Dieser Anspruch bietet bereits keine Grundlage für Schmerzensgeld; allein die materiellen Schäden wären davon umfasst (BGHZ Bd. 52, S. 115). Im Weiteren wäre auch ein Fremdgeschäftsführungswille gegenüber dem Beklagten tatbestandlich bereits deswegen nicht darstellbar, weil der Wille des Klägers erkennbar darauf gerichtet war, den nicht dem Beklagten gehörenden Dackel zu befreien, weshalb solche Ansprüche allenfalls gegenüber dem Eigentümer des Dackels geltend gemacht werden könnten. Im Übrigen ist nach weit überwiegender Auffassung anerkannt, dass das o.g. haftungsausschließende Mitverschulden im Sinne des § 254 BGB zur Vermeidung von Wertungswidersprüchen ebenfalls im Hinblick auf einen (unterstellten) Selbstaufopferungs-Anspruch aus GoA eingewandt werden könnte und deshalb auch insoweit dem Kläger entgegen gehalten werden müsste (vgl. z.B. BGHZ Bd. 38, S. 270 ff. sowie jurisPK-BGB, 8. Aufl., 2017, Rn. 9 zu § 670 BGB m.w.N.).

Die prozessualen Nebenentscheidungen beruhen auf § 91 Abs. 1 ZPO (Kosten) und §§ 708 Nr. 11, 711 ZPO (Vollstreckbarkeit).

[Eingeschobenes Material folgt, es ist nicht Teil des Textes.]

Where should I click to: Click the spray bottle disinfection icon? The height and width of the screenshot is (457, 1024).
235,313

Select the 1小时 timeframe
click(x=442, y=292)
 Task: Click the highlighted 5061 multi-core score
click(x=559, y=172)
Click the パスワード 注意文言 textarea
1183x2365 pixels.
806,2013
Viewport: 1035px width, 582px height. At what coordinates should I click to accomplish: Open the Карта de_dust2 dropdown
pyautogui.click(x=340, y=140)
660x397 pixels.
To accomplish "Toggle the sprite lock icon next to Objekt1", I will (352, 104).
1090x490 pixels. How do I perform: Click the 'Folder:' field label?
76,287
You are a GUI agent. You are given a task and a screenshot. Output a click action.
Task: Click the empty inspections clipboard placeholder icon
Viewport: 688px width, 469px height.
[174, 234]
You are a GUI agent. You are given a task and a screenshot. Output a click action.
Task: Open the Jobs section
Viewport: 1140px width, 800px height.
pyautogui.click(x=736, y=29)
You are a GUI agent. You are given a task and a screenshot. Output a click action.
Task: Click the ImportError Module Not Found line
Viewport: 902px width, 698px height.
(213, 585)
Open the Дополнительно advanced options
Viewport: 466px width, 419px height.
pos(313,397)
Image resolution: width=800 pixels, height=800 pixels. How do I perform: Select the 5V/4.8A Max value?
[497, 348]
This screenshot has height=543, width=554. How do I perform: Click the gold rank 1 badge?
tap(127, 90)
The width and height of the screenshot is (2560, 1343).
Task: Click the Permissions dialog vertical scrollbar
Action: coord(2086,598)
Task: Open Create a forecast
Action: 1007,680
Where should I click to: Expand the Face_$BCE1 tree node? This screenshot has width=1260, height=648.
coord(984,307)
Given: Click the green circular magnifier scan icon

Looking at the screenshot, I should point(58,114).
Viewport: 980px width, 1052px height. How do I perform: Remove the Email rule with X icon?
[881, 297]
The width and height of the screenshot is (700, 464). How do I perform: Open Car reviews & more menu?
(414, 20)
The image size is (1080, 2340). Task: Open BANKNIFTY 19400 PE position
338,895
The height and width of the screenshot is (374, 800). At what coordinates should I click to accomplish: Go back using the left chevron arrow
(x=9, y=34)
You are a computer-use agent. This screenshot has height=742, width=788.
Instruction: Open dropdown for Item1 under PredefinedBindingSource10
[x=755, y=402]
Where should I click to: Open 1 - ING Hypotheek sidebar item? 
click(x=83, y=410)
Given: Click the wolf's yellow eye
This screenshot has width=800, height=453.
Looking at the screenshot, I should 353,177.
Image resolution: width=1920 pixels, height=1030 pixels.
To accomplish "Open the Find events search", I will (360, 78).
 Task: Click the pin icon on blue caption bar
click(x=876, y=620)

Berichtigungsbeschluss vom 5. Februar 2019

Das Urteil des Amtsgerichts Erfurt vom 12.12.2018 wird im Tatbestand wie folgt berichtigt:

Der nachfolgend aufgeführte Satz

„Der ebenfalls anwesende Beklagte schlug währenddessen auf seinen Hund ein und gab Kommandos“ wird gestrichen und wie folgt in den streitigen Tatbestand eingeführt:

„Der Kläger behauptet, der ebenfalls anwesende Beklagte habe währenddessen auf seinen Hund eingeschlagen und Kommandos gegeben“.

Gründe:

Der Beklagte hat voraufgeführten Sachverhalt in dem nachgelassenen Schriftsatz vom 05.12.2018 streitig gestellt.